Historically, liberalism a rational approach emerged in England and Holland in
the sixteenth and early seventeenth centuries in response to the coincidental
emergence of Christian denominations and characteristic absolute monarchy or
‘doctrine of divine right of kings’. (Peace of
Westpharlia; Derek Croxton, 1999: 569-591).Its founding fathers saw
the propositions as ushering in a new world order of peace, promoting human
dignity, religious tolerance, and the right to property; as well representative
government based on elective principles. Versions of liberalism were
articulated by Jeremy Bentham, John Stuart Mill, Adam Smith, David Ricardo, and
John Locke among others, (Bertrand Russell, 1997:
577–583). Liberal internationalism or interventionism is a foreign
policy doctrine, which argues that “liberal states should intervene in other
sovereign states to pursue liberal objectives, with ideals of democracy, free trade and capitalism”, (Radical, Jackpine, 2015).

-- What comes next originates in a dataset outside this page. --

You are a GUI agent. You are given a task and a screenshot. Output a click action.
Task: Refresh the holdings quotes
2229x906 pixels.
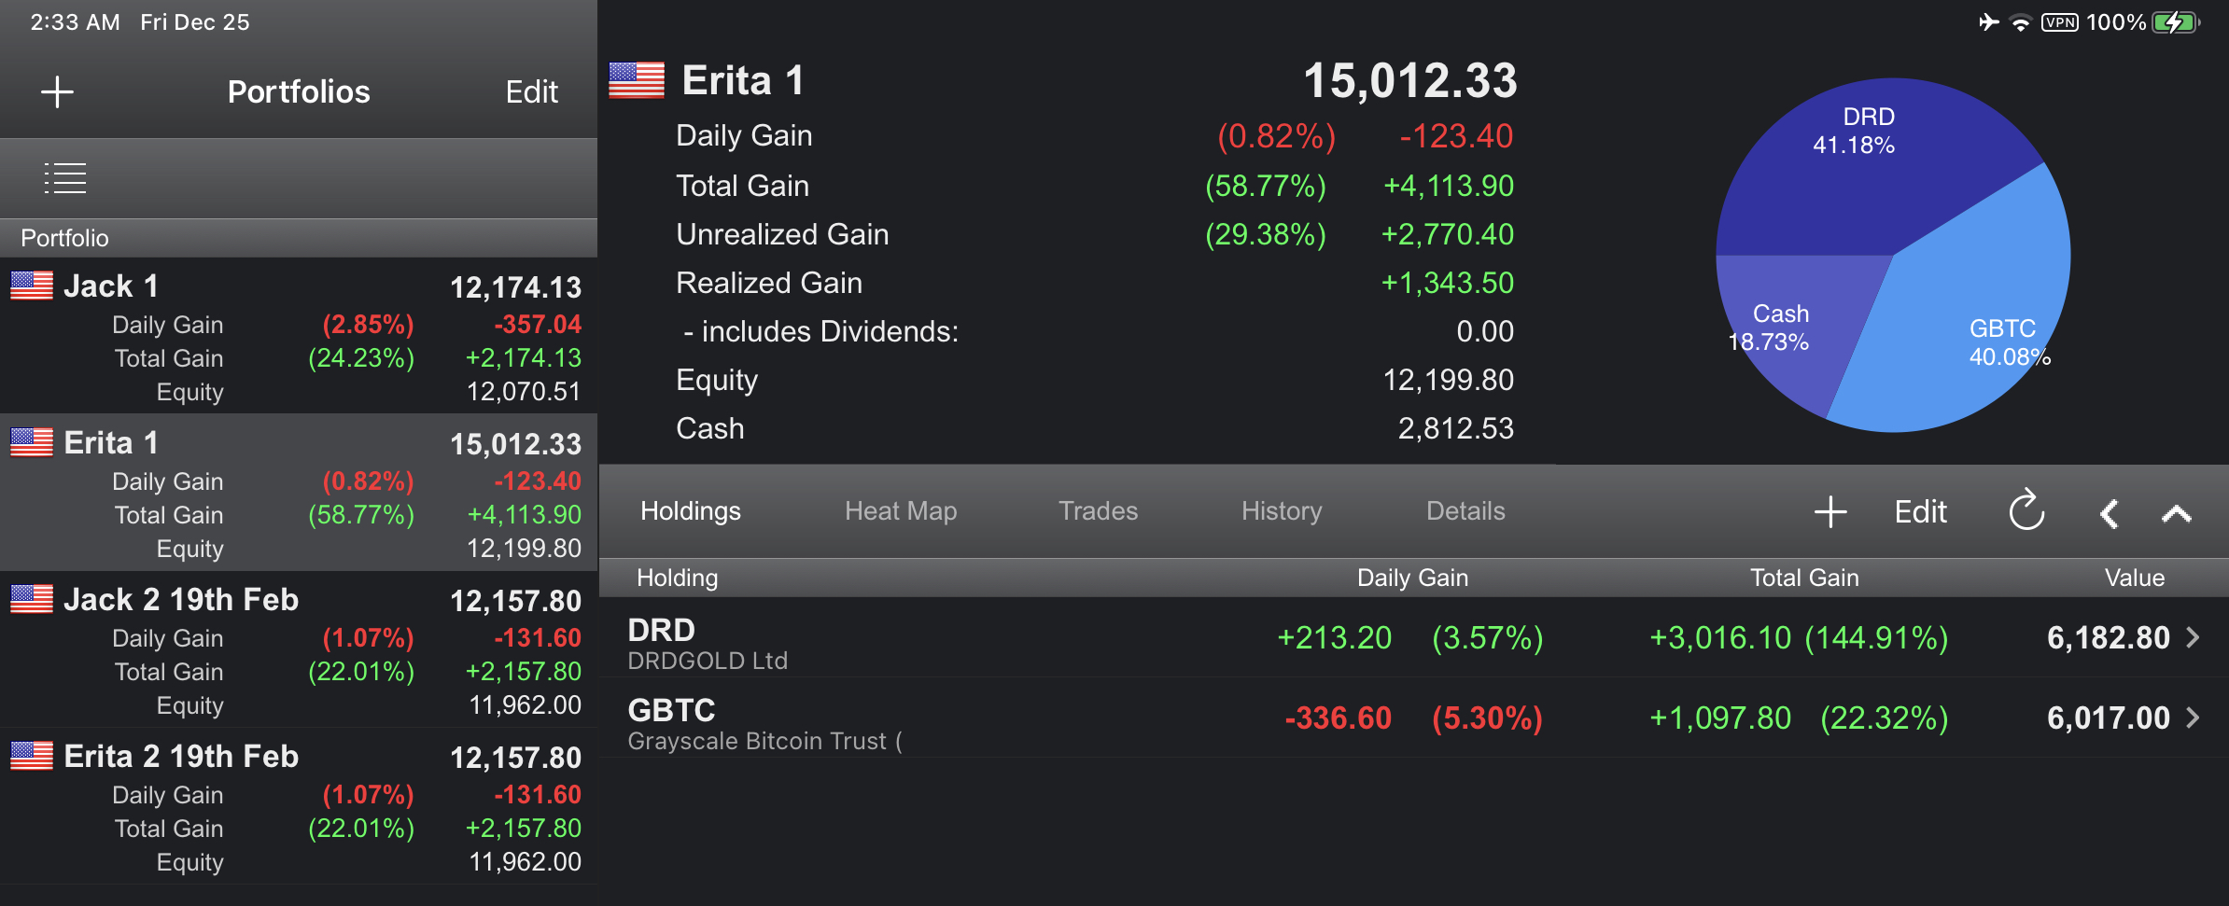pos(2026,510)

The objectives are based “…on the beliefs that democracy and democratic
institutions provide the best form of government; able to
achieve global structures, inclined to a world built on
the ideals of liberalism. These ideals have bases on ‘global free trade,
liberal economics and liberal political systems,’ (Radical, Jackpine).”
What
Blair’s doctrine imagines and encourages as possible output from such ideals or
global order is a ‘peace dividend’ from the liberals’ thesis of non-violence.

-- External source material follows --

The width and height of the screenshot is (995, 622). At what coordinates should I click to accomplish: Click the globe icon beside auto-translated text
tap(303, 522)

Therefore, the Liberal tradition “sees itself as modern, superior and the one
true way,” practicing “soft power” or according to Nick
Tyrone (1–4), the heart and mind diplomacy. 246
Meanwhile, the world in constant spatial
interactions meant the Westpharlian system of non-
interference is not eternal. Especially, Adam Smith’s An Inquiry into
the Nature and Causes of the Wealth of Nations
voiced interdependence in division of labour, laissez faire and economic
interrelationships. Similarly, symbiosis in human existence rubbed off
on Jean Jacque Rousseau (1712–1778) “body politic” or State, by which the
States acquire the pattern of human sociological interdependence, (George H.

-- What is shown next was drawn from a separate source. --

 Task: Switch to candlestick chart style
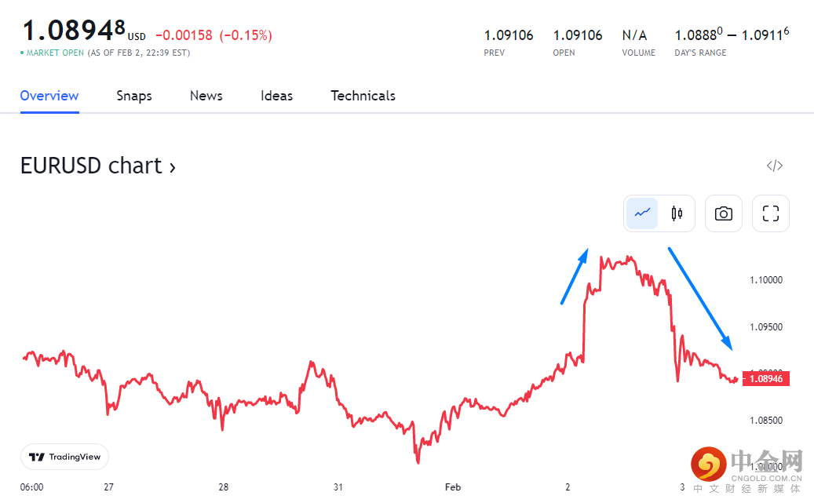pyautogui.click(x=677, y=213)
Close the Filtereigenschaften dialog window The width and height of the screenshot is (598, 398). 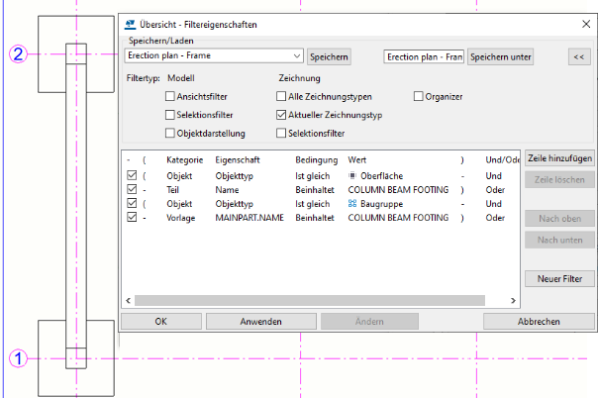click(x=584, y=21)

Sabine and Thomas L. Thorson, 1973: 529–548). The state not limited to
geopolity as unitary agent but extending outwards in foreign affairs and
interrelations in a continuous pattern of interactions attains international
integration. Stephen Benedict Dyson, (2006:
289–306) emphasized this global interdependence quoting Thatcher’s speech:
No country can today escape economic involvement with the economies of others. …our economic welfare is increasingly affected by the operation of the market…there is a constant threat of disorder in the world oil market…the precarious balance of the world economy could at any time be shaken by political upheavals in one or more countries…in these circumstances, we all have a direct practical interest in the orderly settlement of political disputes.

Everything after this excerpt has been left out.